Somalia’s parliament has announced the postponement of a scheduled session as reports continued of gunfire being heard inside a besieged Mogadishu hotel.
Gunfire was heard from the Villa Rose hotel, near the presidential residence, on Monday, a nearby resident and a police officer said.
The Villa Rose was invaded on Sunday by fighters from al-Shabab, an al-Qaeda-linked armed group, using guns and explosives, with a police officer saying at the time that some government officials escaped from its windows.
“There is still heavy gunfire inside the hotel and we hear explosions from time to time … we are still in our houses since last night, when the siege started,” Ismail Haaji, who lives near the hotel, told Reuters.
Special forces units, known as Gaashaan and Haramcad, had taken over operations, a police officer at the scene said on condition of anonymity.
“The fighters who launched the attack are still fighting inside the hotel, and they are fighting with the forces of Haramcad and Gaashaan, and security forces are trying to rescue the people trapped inside the hotel,” the officer added.
The number of casualties from the siege and the number of people rescued was not yet clear.
Government officials in Mogadishu frequently use the Villa Rosa hotel for meetings.
Somalia’s environment minister Adam Aw Hirsi tweeted that he survived the attack, saying the attack on the hotel began with a deafening explosion by a suicide bomber who was followed by gunmen on foot to breach the perimeter of the heavily guarded hotel.
“I had exited the hotel mosque where we performed the evening prayer in congregation when the exposition hit. The roof of the VIP room I was in flew and glasses shattered far and wide,” Hirsi said, describing the scene of the attack.
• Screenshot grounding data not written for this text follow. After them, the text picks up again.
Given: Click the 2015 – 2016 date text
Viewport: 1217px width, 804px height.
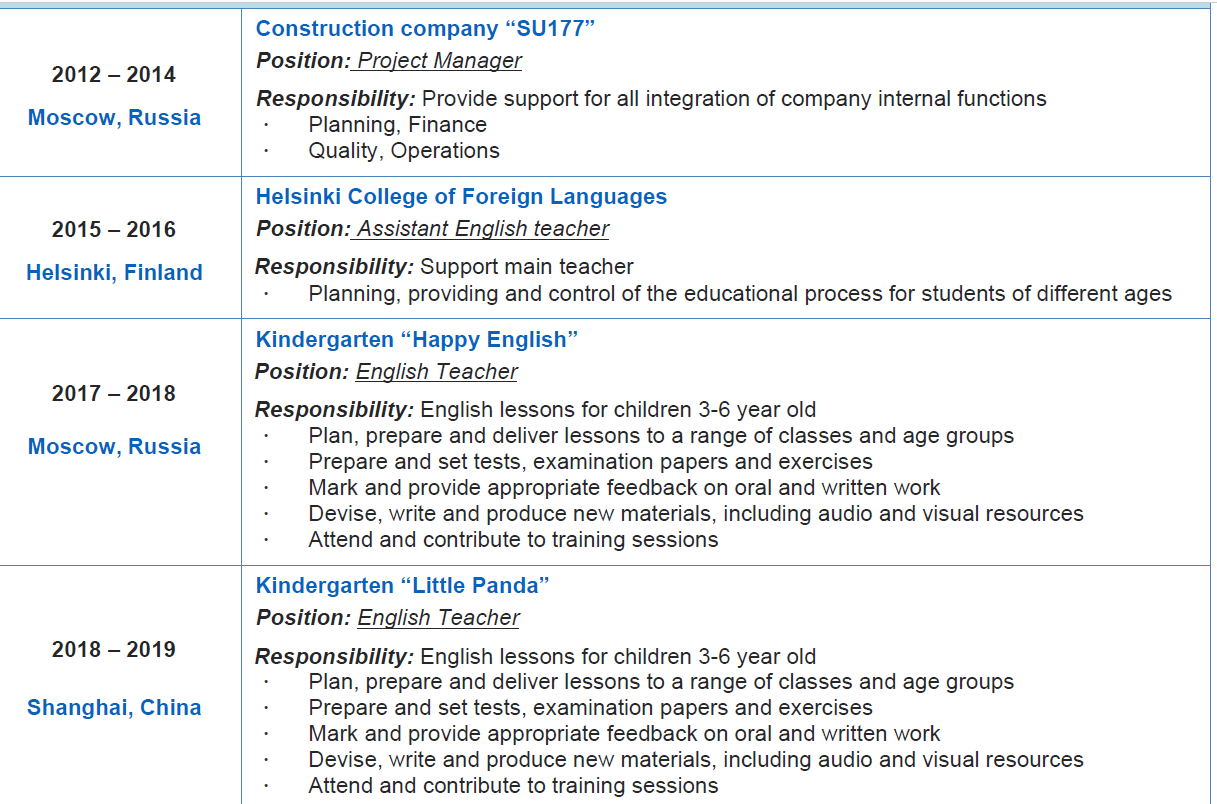Looking at the screenshot, I should [114, 230].
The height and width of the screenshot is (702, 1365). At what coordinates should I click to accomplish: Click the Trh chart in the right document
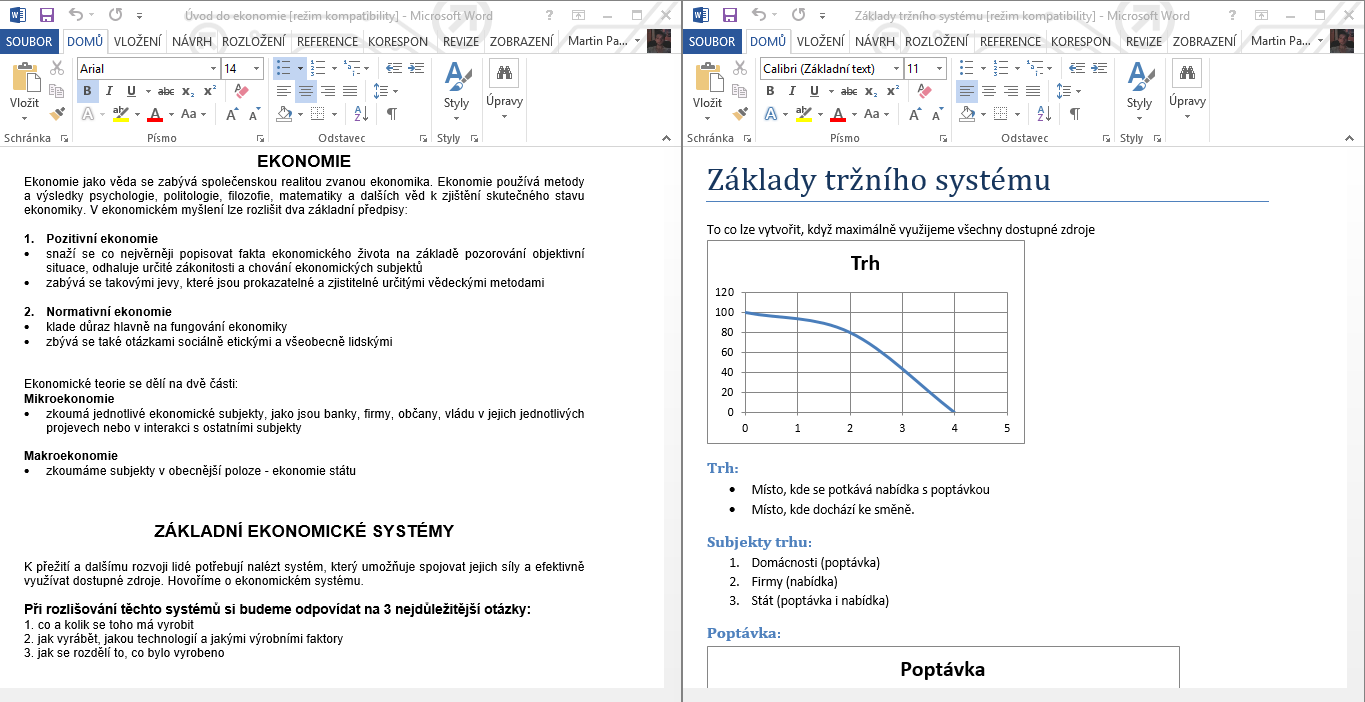(x=865, y=342)
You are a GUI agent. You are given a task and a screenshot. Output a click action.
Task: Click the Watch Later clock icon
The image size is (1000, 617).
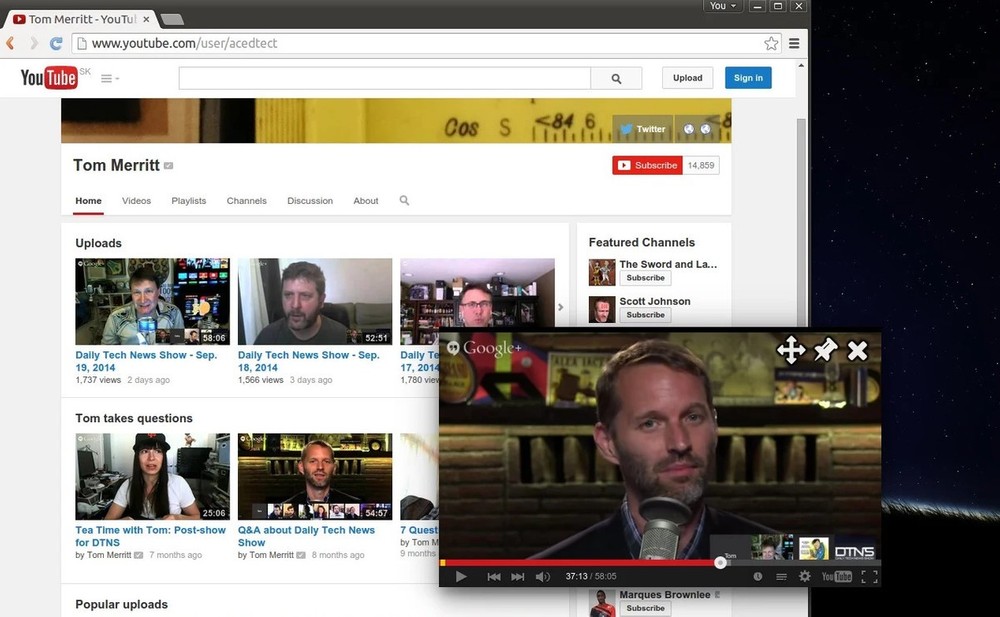coord(758,576)
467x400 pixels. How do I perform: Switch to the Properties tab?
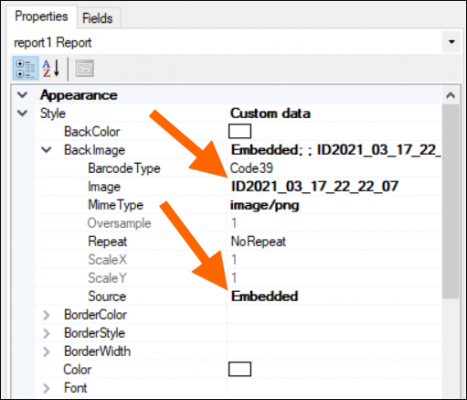41,16
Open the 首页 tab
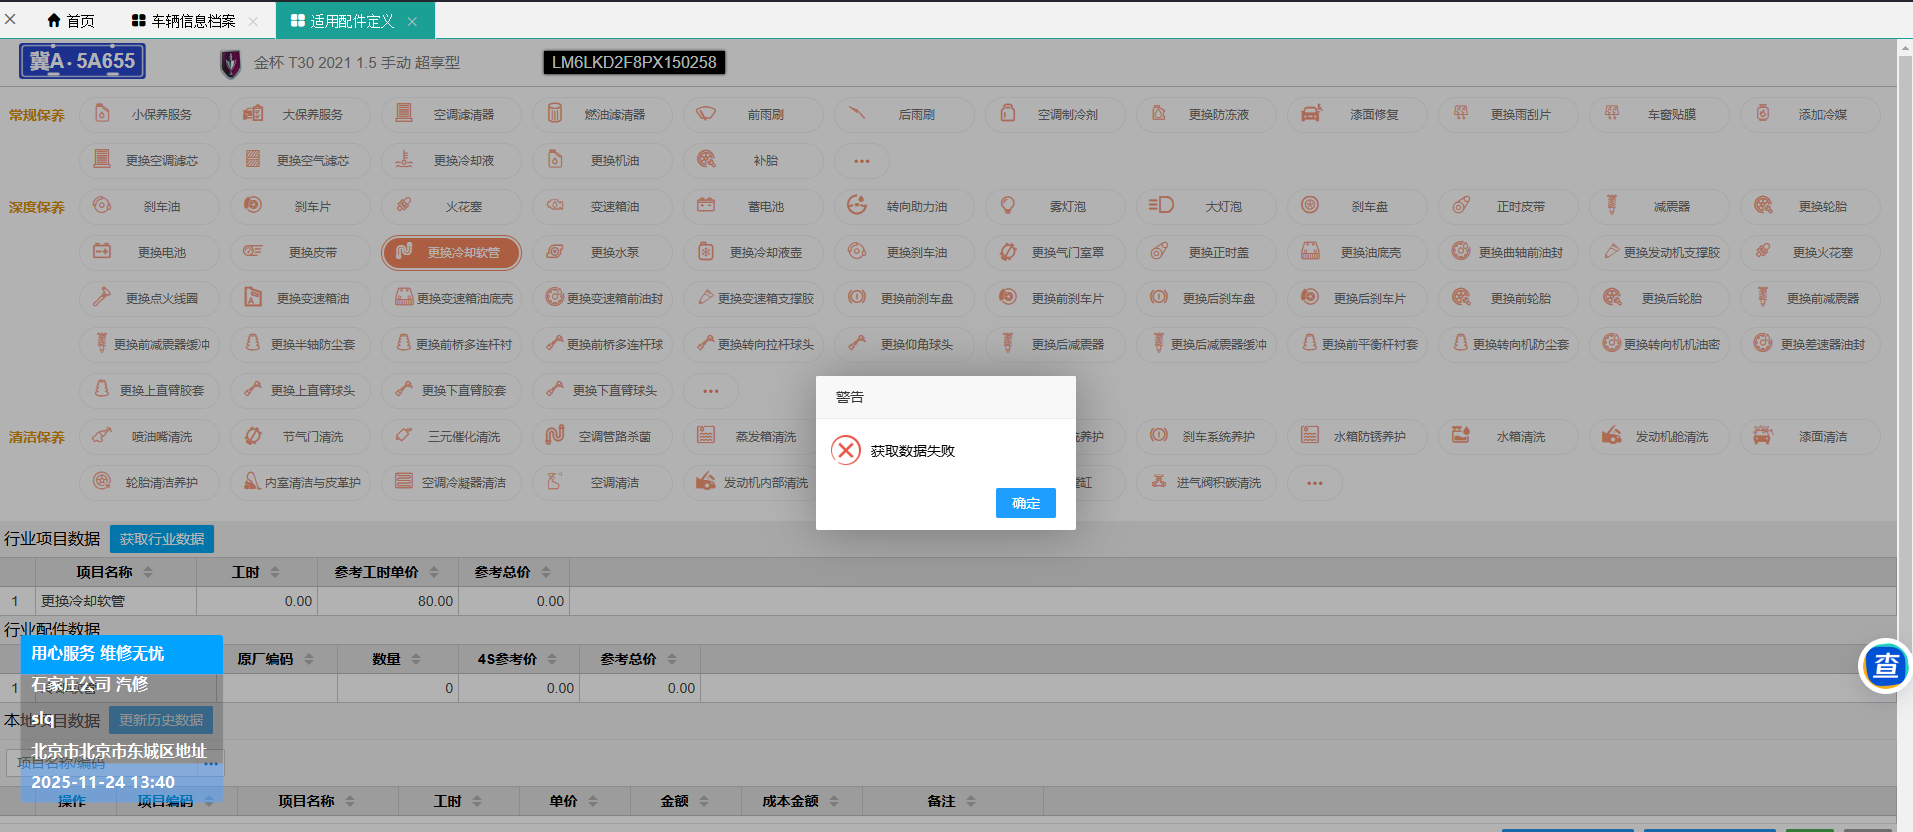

“Then bullets rained in all directions,” he said, adding that he, a friend and another minister fled the building through a back exit. “Many people followed us to the exit, we broke the door with collective kicks and we exited to safety,” he said.
Asked what the government would do next, he said there was no turning back and the government would “not let up the fight”.
Somalia’s parliament said it had postponed a scheduled session for both of its houses.
“All members of parliament of both councils are being informed that today’s scheduled meeting has been postponed,” it said in a statement on its Facebook page.
Al-Shabab, which is seeking to topple the government and establish its own rule based on an extreme interpretation of Islamic law, frequently stages attacks in Mogadishu and elsewhere.
President Hassan Sheikh Mohamud, who was elected this year, has launched a military offensive against the group.